I cannot, however, beat it due to a game ending bug. I actually have four issues to report concerning v1.08i.

First, minor issue is that docking with either 1. the slave containers near a Sung station after you rescue them or 2. a habitat station that you have rescued from pirates results in the following bug. Both stations will offer you an item that one can choose to accept, but after one selects continue, one is never offered the option to undock. Instead, one is re-offered the same item again re-rolled for a different amount. Doing this for a period of time allows one to acquire an unlimited supply of slave coffins, thus enabling one to instantly acquire all of the domina invocations. This isn't game breaking, though it almost is. If you quit the program via task manager, the game will autosave after having docked with the station (the only reason why it is a minor issue so far).

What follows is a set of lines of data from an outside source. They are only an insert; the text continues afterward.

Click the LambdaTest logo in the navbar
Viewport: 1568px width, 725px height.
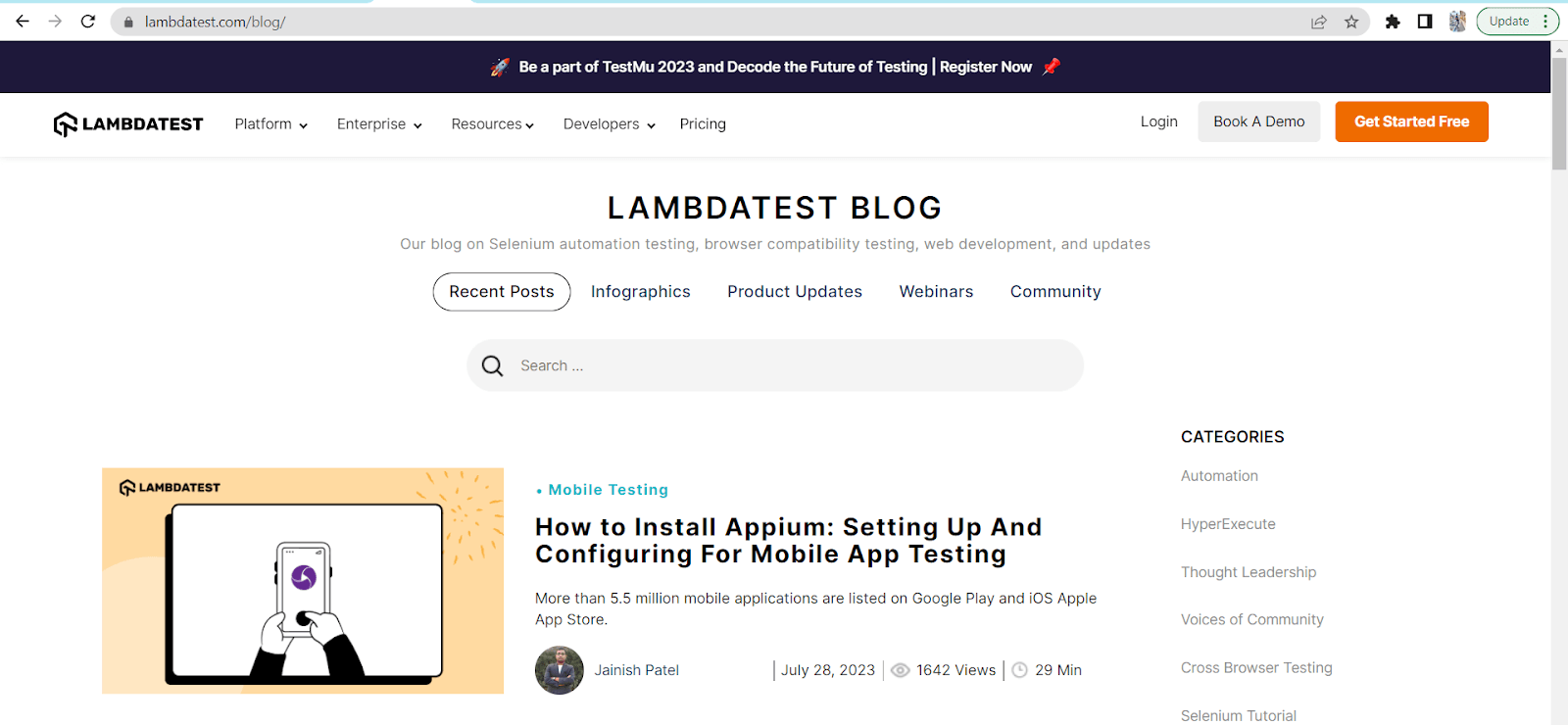(x=128, y=124)
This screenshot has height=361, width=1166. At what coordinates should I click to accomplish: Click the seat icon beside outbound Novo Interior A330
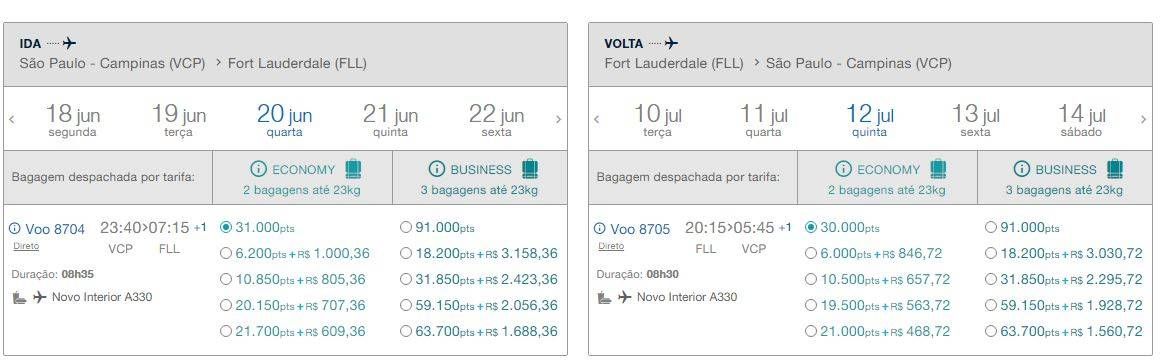(x=19, y=297)
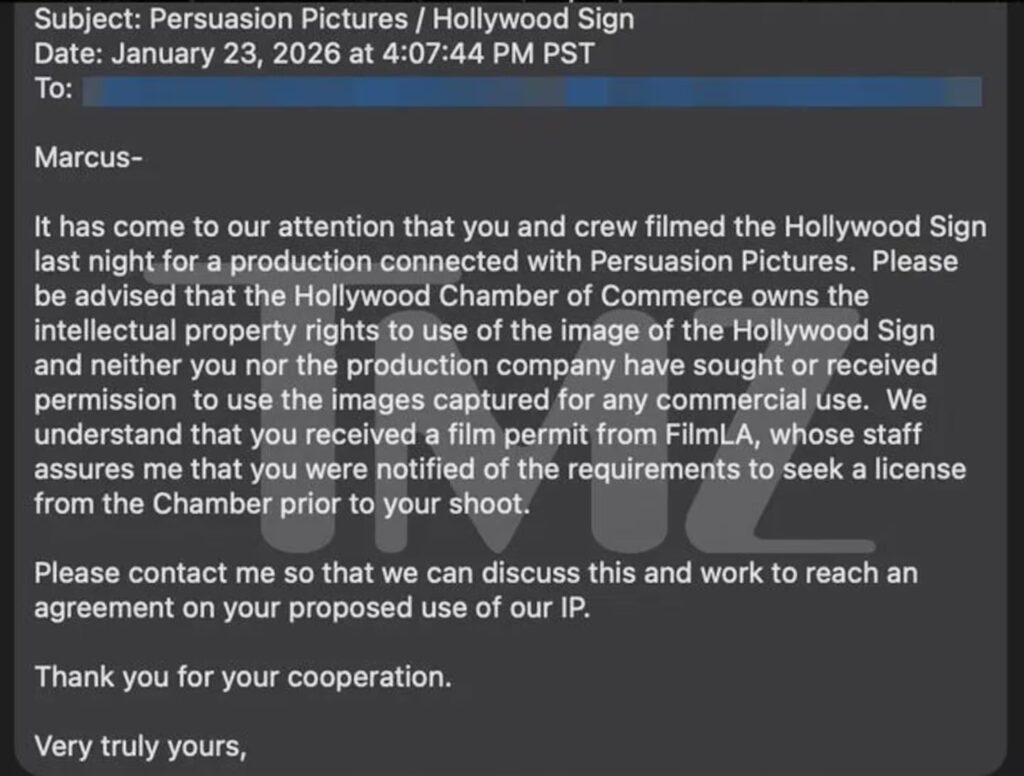This screenshot has width=1024, height=776.
Task: Click the "To:" header label
Action: [54, 89]
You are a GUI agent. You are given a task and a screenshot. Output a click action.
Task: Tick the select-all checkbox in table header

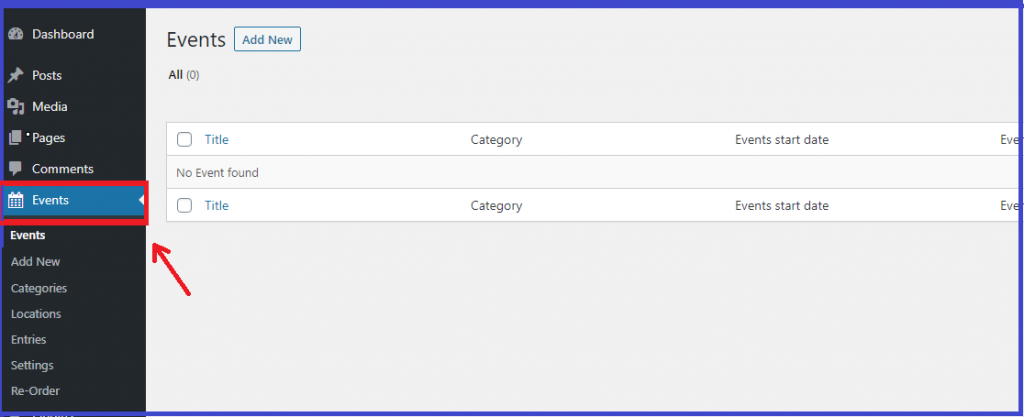pyautogui.click(x=185, y=139)
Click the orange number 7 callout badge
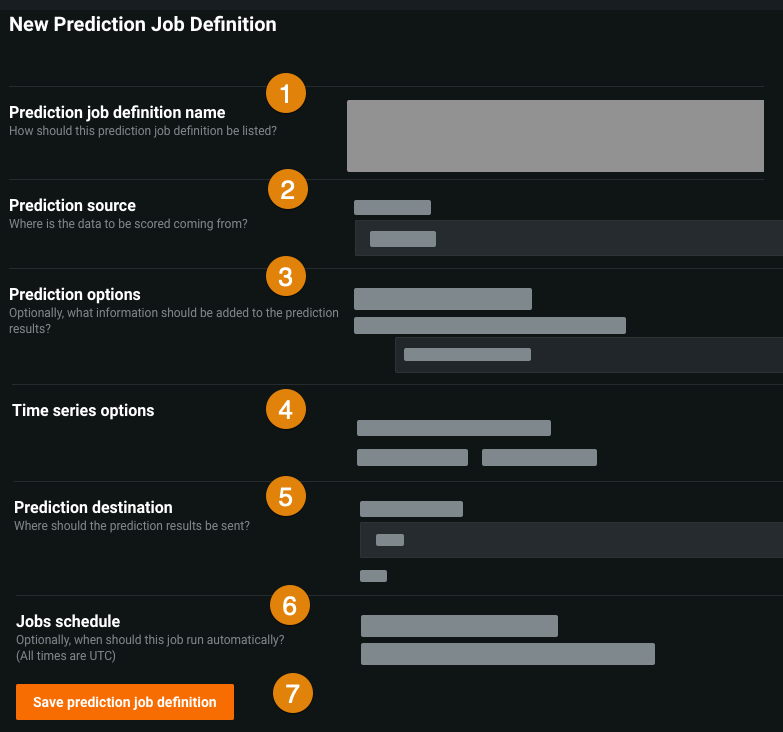The image size is (783, 732). 293,693
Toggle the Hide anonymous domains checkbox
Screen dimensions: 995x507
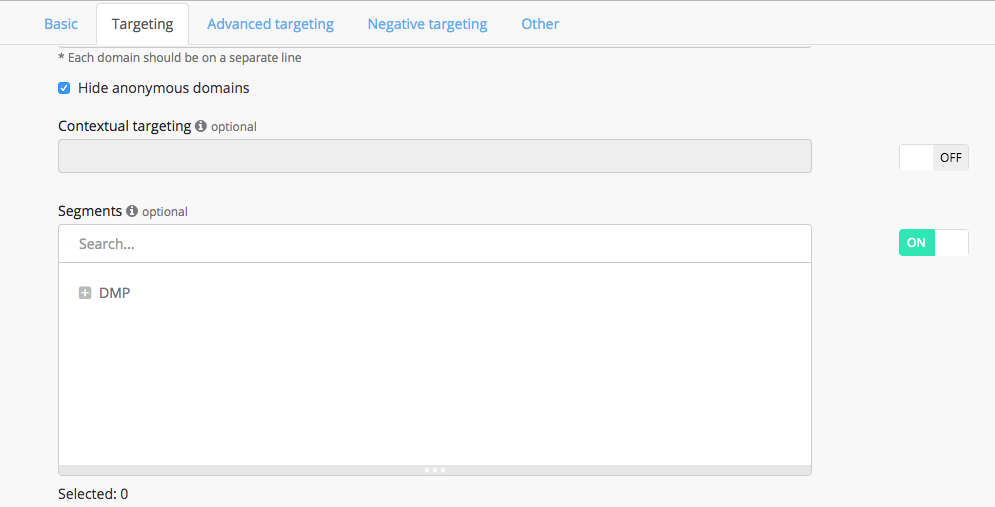coord(64,88)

Second, game breaking bug: If you are present at a system in Ares space aboard a CSC Starcruiser and you go to the flight deck to talk to the executive officer, you may be offered missions, provided you have military identification. I did several successfully, and then I was offered a mission to escort a superfreighter from the Eta Ceti stargate back to the cruiser. First of all, I went to the stargate but the freighter never came. Perplexed and having never done this mission before, I decided to jump through the gate to see if it was maybe on the other side. This was fine until I decided to jump back---the game crashed.

This brings me to my biggest qualm with the autosave feature of this game that really needs to go.

Every time you jump through a stargate, the game saves over your savefile, EVEN if it was a manual save file!!!!!!!!! So...the game corrupted my savefile! The game saved automatically when I used the gate so it instantly crashes whenever I try to load it!!!!!!!!!! Very irritating...especially because I had a score of over 400,000 and was at Point Juno, close to finishing the game.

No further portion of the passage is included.